Children’s Hospital of Philadelphia (CHOP) fuels game-changing research to improve the lives of children with serious and complex life-threatening conditions. By supporting NYC Spin-In, you help us to:
- Make important new research breakthroughs
- Better understand the causes of disease
- Develop new treatments
- Revolutionize care
- Improve long-term outcomes
- Offer renewed hope to families who need it most
You choose what the funds you raise will support — cancer research, cardiac research, fetal medicine, or a specialty that’s meaningful to you! Whatever you choose to support, know this: your ride will impact generations of children.
Lymphatic leaks and lymphatic flow disorders can be difficult to diagnose and treat. Experts in the Jill and Mark Fishman Center for Lymphatic Imaging and Interventions at CHOP are developing advanced imaging and interventional technologies to map out the anatomy and flow of the lymphatic system. This allows our team to more accurately identify and manage these conditions using a variety of minimally invasive treatment options. Our center is the first of this kind to manage these often undiagnosed and difficult to treat lymphatic conditions.
CAR T-Cell Therapy
CAR T-cell therapy is a new approach to cancer treatment using the bodies’ own immune cells, which fight infection, to kill off cancer cells. In this cancer treatment, immune cells called T cells are taken from a patient’s own blood, then genetically modified to express a protein which will recognize and bind to a target called CD19, which is found on cancerous B cells.
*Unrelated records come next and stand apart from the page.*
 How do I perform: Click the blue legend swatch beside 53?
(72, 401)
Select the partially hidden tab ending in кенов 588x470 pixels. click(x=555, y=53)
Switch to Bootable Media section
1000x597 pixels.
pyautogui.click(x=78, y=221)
CAR T-cell therapy is approved for treatment of children and adolescents with advanced B cell acute lymphoblastic leukemia (ALL). Research is ongoing to extend this therapy to other types of pediatric cancer.
In the past two decades, Children’s Hospital of Philadelphia has pioneered highly complex surgical interventions to repair birth defects while babies are still in the womb. Improved fetal imaging and diagnostic tools have allowed us to identify more precisely when conditions worsen during fetal development. This knowledge has helped us to develop new ways to treat babies sooner while in utero. Today, fetal therapy is recognized as one of the most promising fields in pediatric medicine and prenatal surgery is becoming an option for a growing number of babies with birth defects.
“To make progress, you have to push the envelope and we’re the people to do it. New technologies don’t scare us – they inspire us to find the best solutions for our patients and families. We really need the support of philanthropy to make that possible.”